Acontece que vivemos tempos
bastante mudados. A recorrência e a intensidade dos eventos climáticos extremos
têm confrontado as práticas da engenharia em todo o planeta. Os grandes volumes
pluviométricos em curtos espaços de tempo. A força descomunal dos ventos. Os impactos
da amplitude térmica expressas por altíssimas e baixíssimas temperaturas. A presença
do fogo pelas irresponsáveis ações antrópicas. ... Tudo isso acelera o processo
de degradação e de deterioração das edificações, as quais, nem sempre, são constituídas
obedecendo regiamente os protocolos técnicos.
Portanto, há uma tendência natural
de que as obras públicas no país venham a resistir cada vez menos tempo, caso
não sejam constantemente vistoriadas e reparadas. Em relação àquelas que ainda
venham a ser construídas, o rigor técnico precisará ser cumprido sem contestações,
porque corre-se o risco de alçá-las à uma condição de temporariedade, tendo que
refazê-las periodicamente. O que significa um gasto público sem fim e que não
gera o benefício esperado. Agora, vamos e convenhamos que estes não são tempos
de jogar dinheiro pela janela, não é mesmo?
São tempos bicudos, difíceis. Não
só para o Brasil; mas, para o mundo. O recrudescimento das crises econômicas imposto
pela Pandemia da COVID-19, pela Guerra na Ucrânia, pela desaceleração da
produção planetária, tudo isso implica em um aprendizado que começa pela
tecitura de gestões capazes de otimizar os recursos disponíveis para convertê-los
na solução do maior número de demandas, ou seja, fazer o máximo e o melhor com
o pouco que se tem. Então, quaisquer desperdícios estão fora de cogitação. Sobretudo,
para um país em desenvolvimento como é o Brasil.

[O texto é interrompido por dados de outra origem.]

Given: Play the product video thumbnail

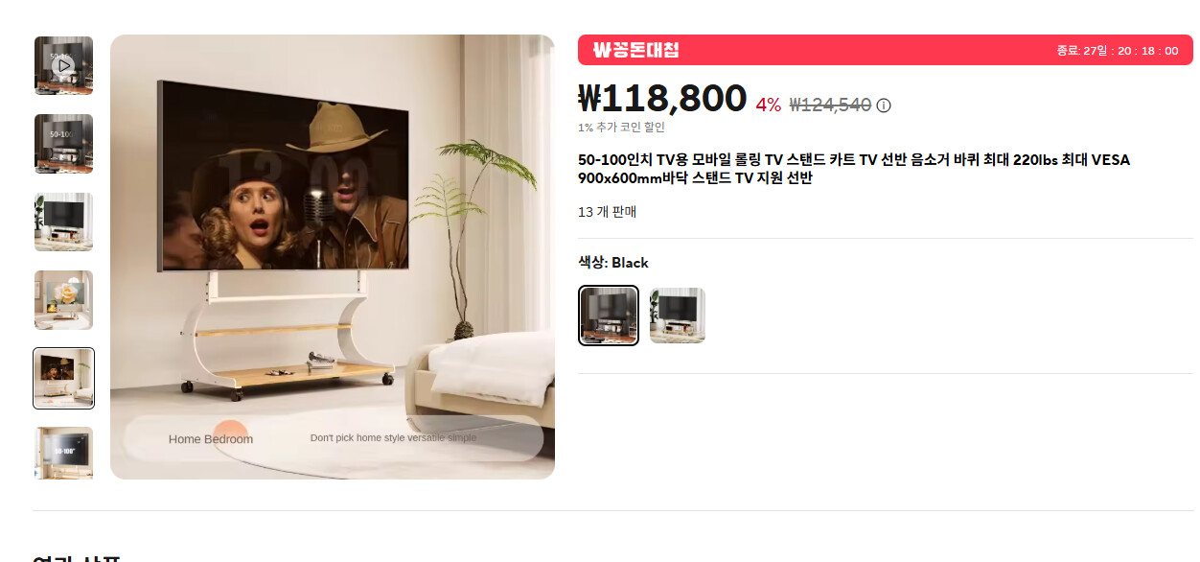Looking at the screenshot, I should point(63,65).
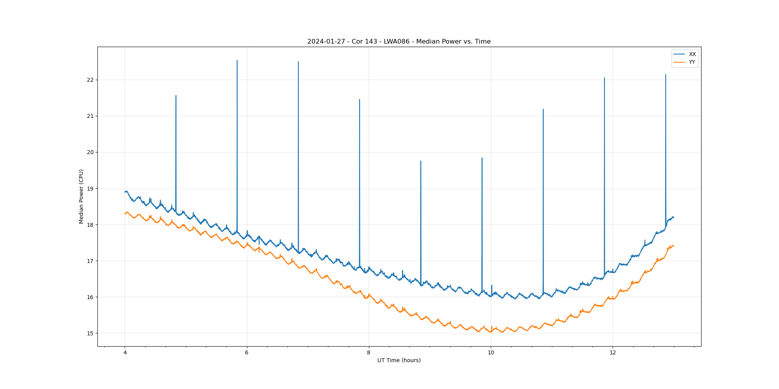Select the XX label in the legend
The height and width of the screenshot is (389, 779).
click(692, 54)
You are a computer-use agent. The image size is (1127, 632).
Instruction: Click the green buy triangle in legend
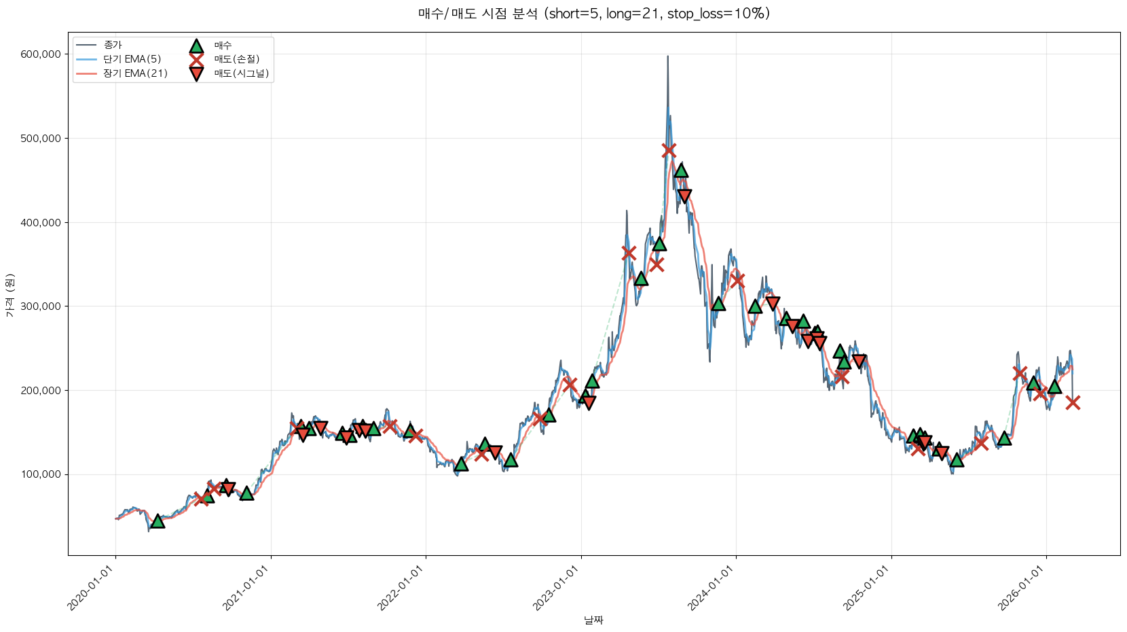196,46

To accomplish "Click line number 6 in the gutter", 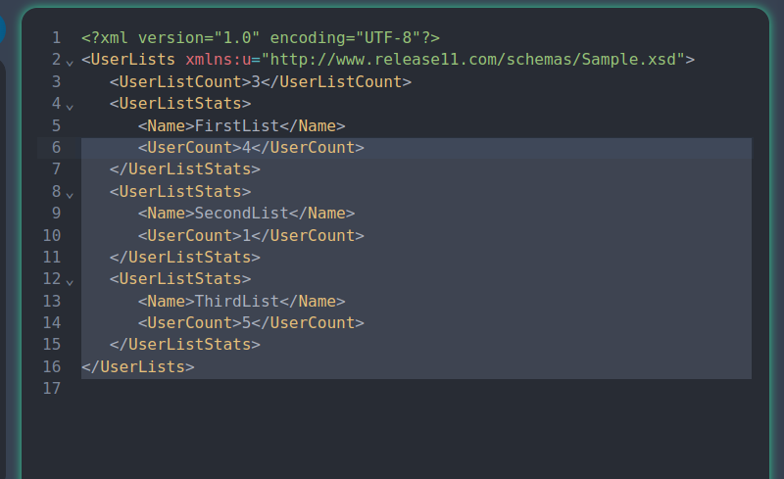I will pos(56,148).

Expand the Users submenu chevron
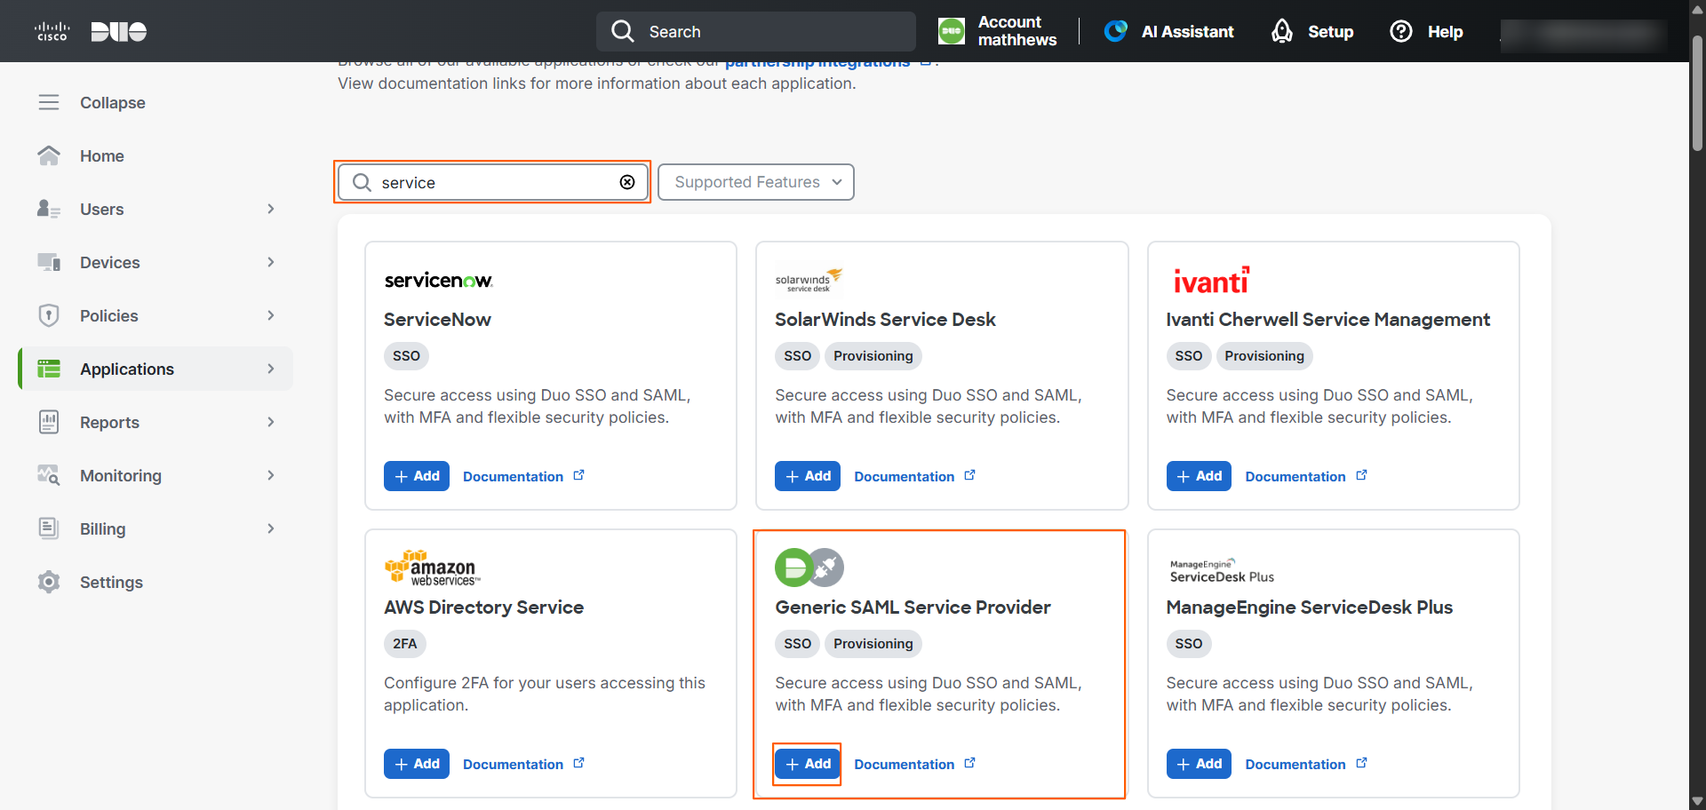(x=271, y=209)
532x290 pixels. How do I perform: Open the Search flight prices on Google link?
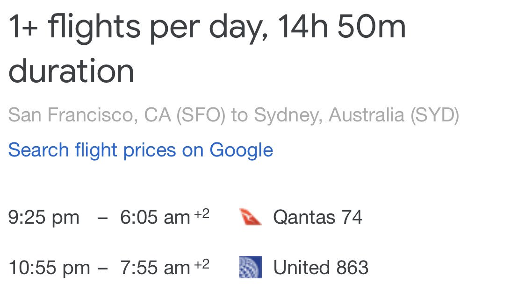[140, 150]
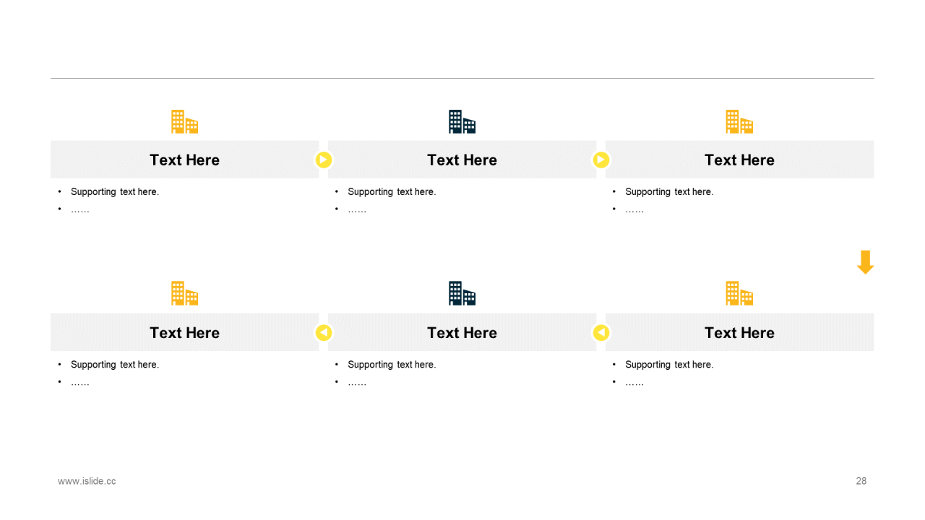Screen dimensions: 925x520
Task: Click "Supporting text here." under the bottom-center heading
Action: 392,365
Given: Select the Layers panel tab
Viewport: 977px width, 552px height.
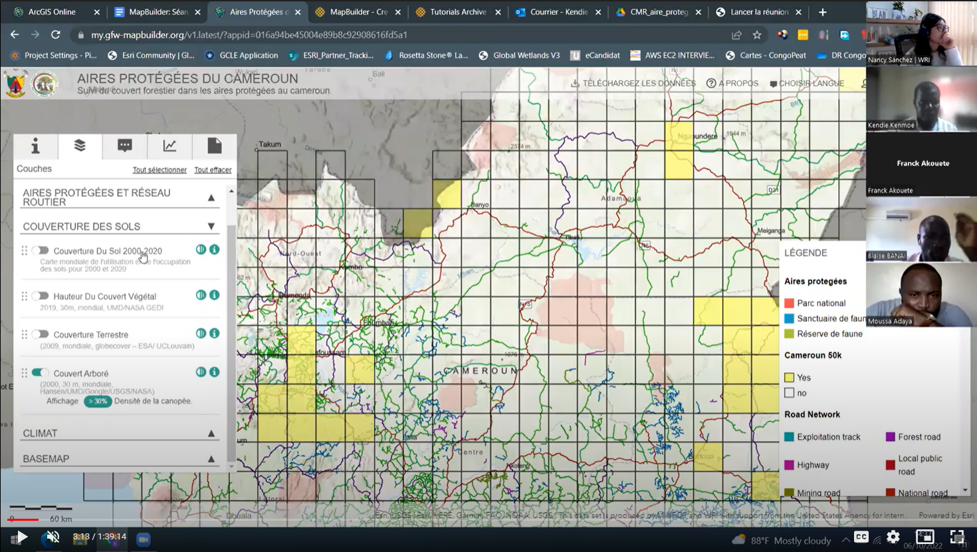Looking at the screenshot, I should pyautogui.click(x=80, y=146).
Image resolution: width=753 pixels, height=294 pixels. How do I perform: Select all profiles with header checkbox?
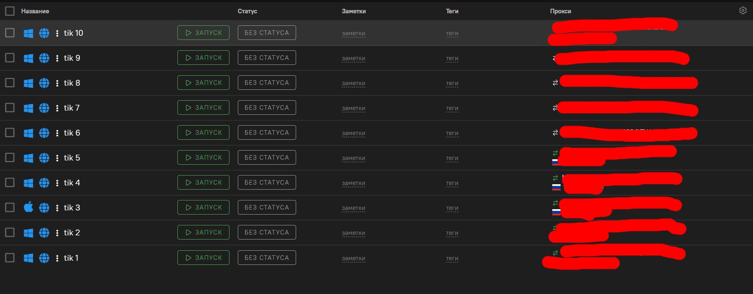click(x=10, y=11)
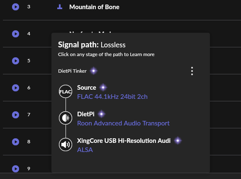Start track 9 playback
This screenshot has height=179, width=241.
click(15, 169)
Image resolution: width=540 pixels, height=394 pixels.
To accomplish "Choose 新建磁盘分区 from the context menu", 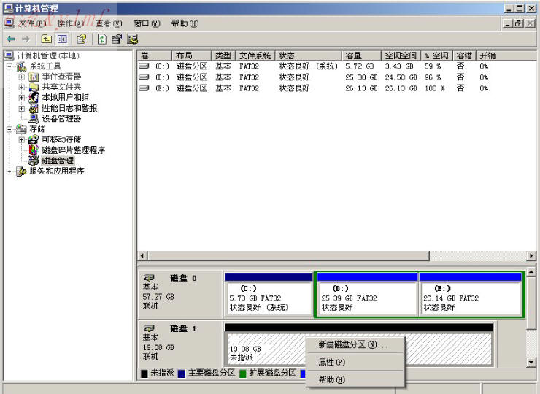I will (x=352, y=344).
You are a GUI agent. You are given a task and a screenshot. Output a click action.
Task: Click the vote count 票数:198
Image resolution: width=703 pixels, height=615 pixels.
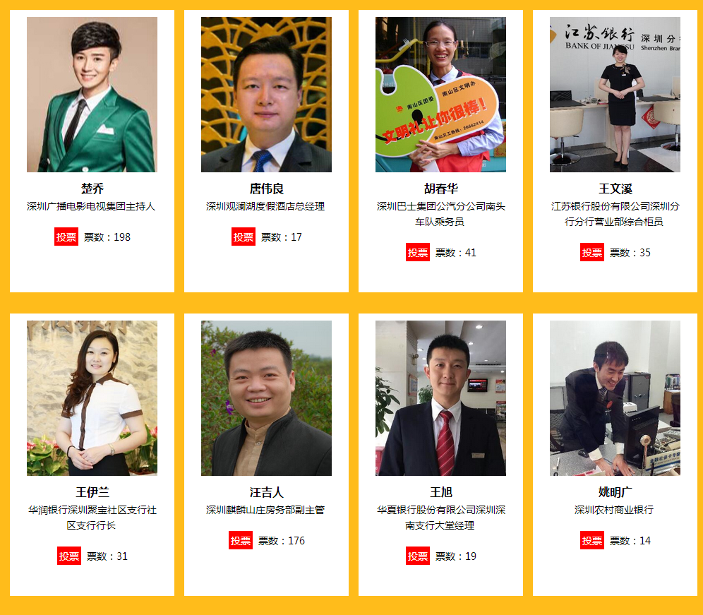[x=107, y=237]
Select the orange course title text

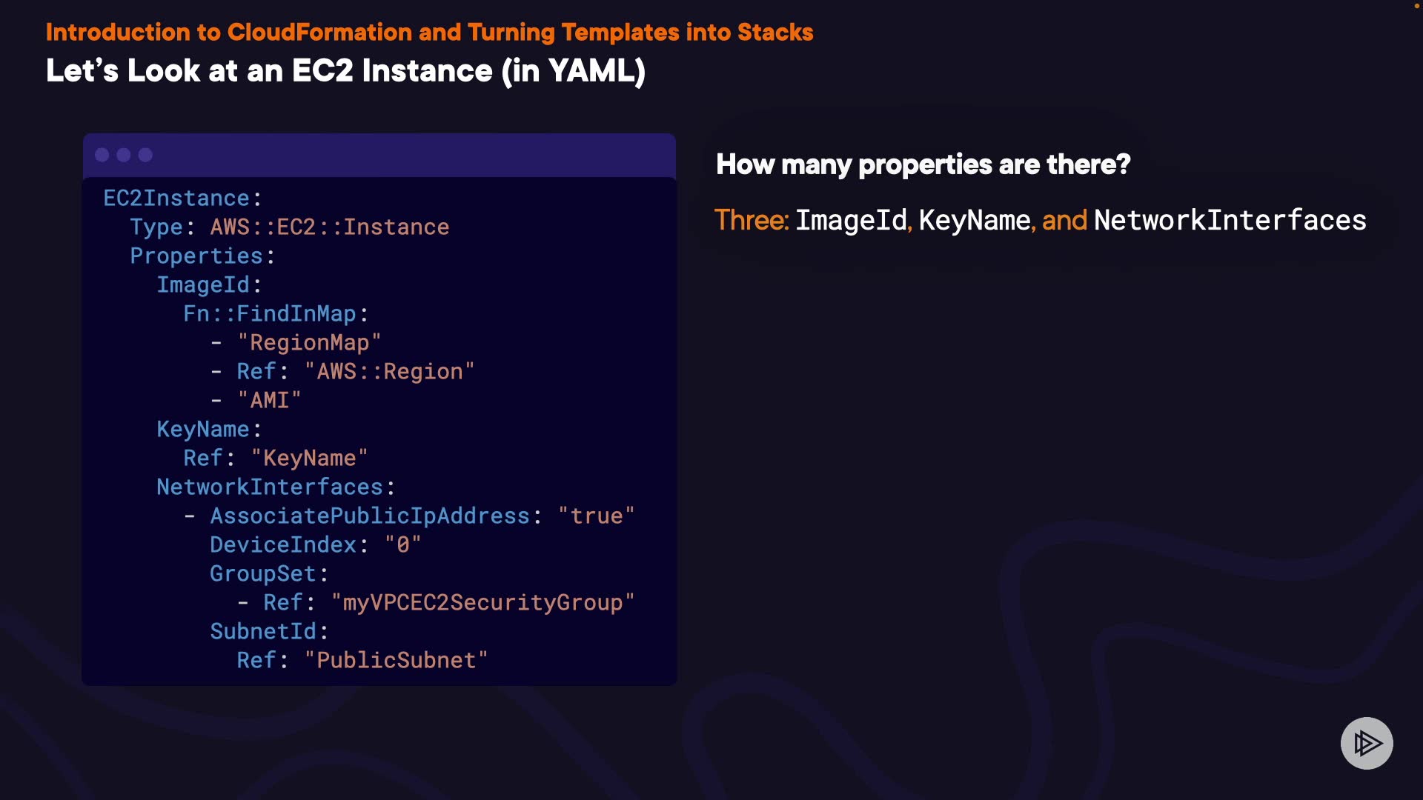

Como todos sabem, ou pelo menos já
deveriam saber, a economia no Brasil flui pela infraestrutura rodoviária,
predominantemente. Assim, a queda de uma ponte, por exemplo, representa bem mais
do que o isolamento territorial de parte da sua população. A queda de uma ponte
é automaticamente a queda de arrecadação de impostos e tributos, a queda da
circulação do capital e do consumo, a queda no escoamento de bens e serviços,
ou seja, ela é uma queda socioeconômica.
E isso não é pouca coisa! Especialmente,
considerando que apesar do aumento recente da projeção do Produto Interno Bruto
(PIB) nacional, em 2022, pelo Fundo Monetário Internacional, o país permanece
abaixo da média global e já com projeção de crescer 1% em 2023. Pois, eles
estimam que “cerca de um terço do PIB
global tenha contração no próximo ano” 3.
Uma realidade que prova a impossibilidade de o Brasil agir com imprevidência e
irresponsabilidade em relação aos investimentos com recursos públicos.
Dentro desse contexto, então, não
me parece que as pontes que caíram, ou quaisquer outras obras pendentes, venham
a ser socorridas pelo governo, com a rapidez e a urgência necessárias. E aí,
quanto mais demorar, mais o processo de degradação e de deterioração das
estruturas se intensifica e onera as soluções.
O Brasil, mais uma vez, rodopia
no seu já conhecido círculo vicioso! O que significa a postergação contínua das
suas mazelas. E de pontes em pontes, que caem diante dos nossos olhos,
descobrimos como é difícil atravessar para o futuro, para o progresso, para o
desenvolvimento. Por isso, a esperança e os sonhos ficam sempre nos acenando na
outra margem do rio.
É nessas horas, então, em tempos
de escolhas como os que vivemos agora, que as palavras de Friedrich Nietzsche,
em Assim Falou Zaratustra, fazem
todo sentido: “Ninguém pode construir em
teu lugar as pontes que precisarás passar, para atravessar o rio da vida. Ninguém,
exceto tu, só tu. Existem, por certo, atalhos sem números, e pontes, e
semideuses que se oferecerão para levar-te além do rio; mas isso te custaria a
tua própria pessoa; tu te hipotecarias e te perderias. Existe no mundo um único
caminho por onde só tu podes passar. Onde leva? Não perguntes, segue-o! ”.